Quand la Chine soigne son image

Pour renforcer son influence à l’international et servir sa stratégie politique et économique, la Chine présente son propre récit qu’elle fait évoluer. Barthélémy Courmont, directeur de recherche à l’IRIS sur l’Asie-Pacifique, a sélectionné trois images, reflets d’une ambition chinoise, pour accompagner le cycle « Quelle diplomatie chinoise au XXIe siècle ? » à l’automne 2022 à la Bpi.

Dès octobre 1949, les dirigeants de la République populaire de Chine ont compris l’importance de la représentation de ce pays à l’international et ont fait évoluer son image en parallèle des développements économiques et politiques. Ainsi, l’image fut toujours au cœur des préoccupations du régime, mais elle s’est adaptée aux réalités du moment.

Les trois photos sélectionnées illustrent les grandes phases de la stratégie de communication de la Chine, des années Mao Zedong à la glorification de son histoire plurimillénaire et son patrimoine exceptionnel, en passant par l’image d’un pays moderne et dynamique. Mettant en avant des discours et des représentations très différents, ces trois phases n’en sont pas moins complémentaires et se superposent tandis que la Chine est engagée dans une stratégie de soft power officialisée dès 2007.

Le maoïsme mondialisé

Portrait de Mao
L’imagerie maoïste – @Barthélémy Courmont

Dès les années cinquante, la Chine cherche sa place et prend ses distances avec la bipolarité de la Guerre froide en initiant le mouvement des non-alignés au sommet de Bandung en 1955. Mais c’est surtout avec la Révolution culturelle (1965-1975) et le culte de la personnalité de Mao Zedong que la Chine cherche à mettre en avant son idéologie. Les images des gardes rouges brandissant fièrement le Petit Livre rouge, recueil de pensées du « Grand timonier » traduit dans de nombreuses langues, sont diffusées dans le monde entier en misant sur une iconographie célébrant la gloire du maoïsme.

Cette stratégie de communication très politique vise à unir les Chinois autour de leur dirigeant, mais elle se diffuse également très largement à l’international dans un contexte favorable de contestations politiques dans le monde occidental, et Mao Zedong incarne la Chine dans le monde jusqu’à sa mort en 1976.

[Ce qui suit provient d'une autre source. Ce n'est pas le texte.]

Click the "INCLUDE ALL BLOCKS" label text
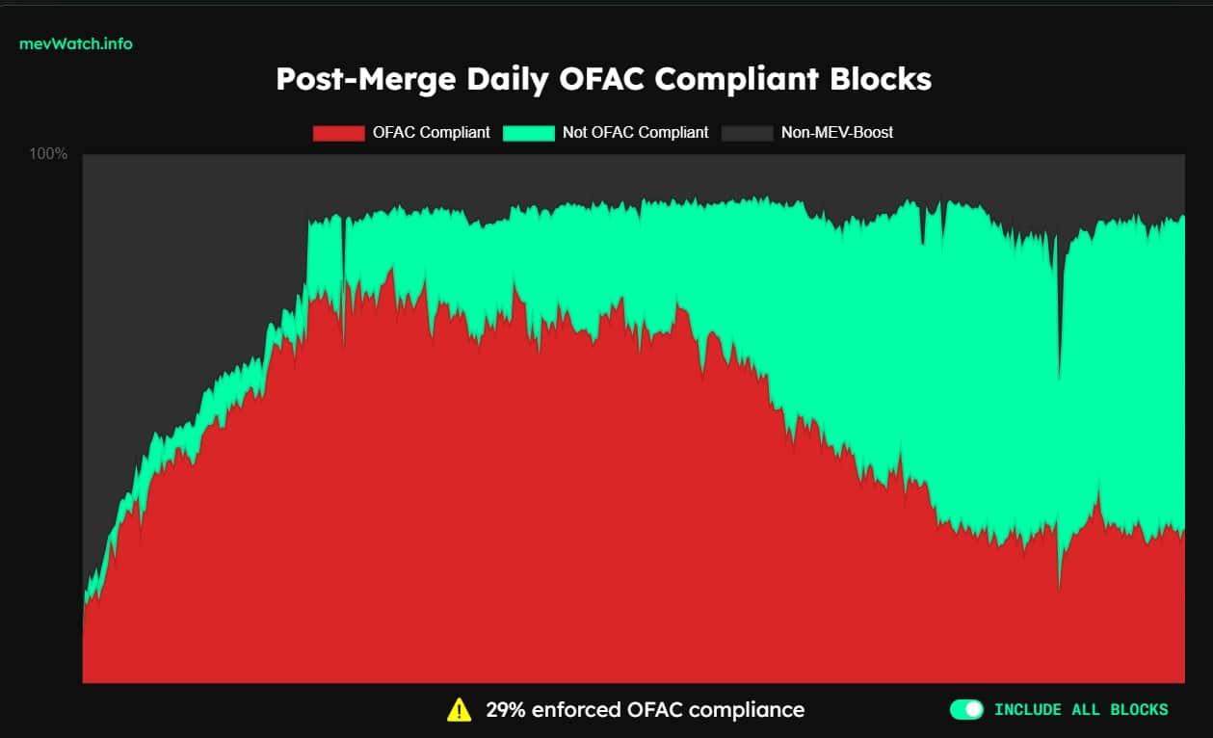 coord(1081,710)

Un pays moderne et dynamique

Panorama de la ville de Shangai
Les tours du quartier de Pudong, Shanghai © Chungking, via DepositPhotos

Les modernisations entreprises par Deng Xiaoping dès 1978 marquent le point de départ de l’irrésistible montée en puissance économique de la Chine, mais aussi un changement dans l’image que Pékin souhaite mettre en avant. Accédant d’abord au statut d’« usine du monde » puis de puissance économique de premier plan, la Chine attire les investisseurs du monde entier et, sans renier la nature de son régime, offre le spectacle de sa modernité. Les Jeux olympiques de Pékin de 2008 et l’Exposition universelle de Shanghai de 2010 furent autant de vitrines de cette dynamique et de la puissance de l’économie chinoise.

Le quartier de Pudong, à Shanghai, est l’un des symboles de ce renouveau, avec sa forte concentration de gratte-ciels à l’architecture futuriste et audacieuse. À l’instar de la ville de Shenzhen à proximité de Hong Kong et de nombreuses autres agglomérations, Pudong a connu des mutations inouïes en trois décennies et son paysage urbain est devenu l’une des plus célèbres images de la Chine contemporaine, générant de multiples superlatifs.

Le patrimoine et les traditions à l’honneur

Longtemps identifiées comme des « vieilleries » par l’idéologie maoïste, les traditions et le patrimoine chinois font depuis le début des années deux-mille l’objet d’une immense campagne de réhabilitation et de restauration. L’objectif est de rendre leur fierté aux Chinois et de faire rayonner la culture chinoise à l’international.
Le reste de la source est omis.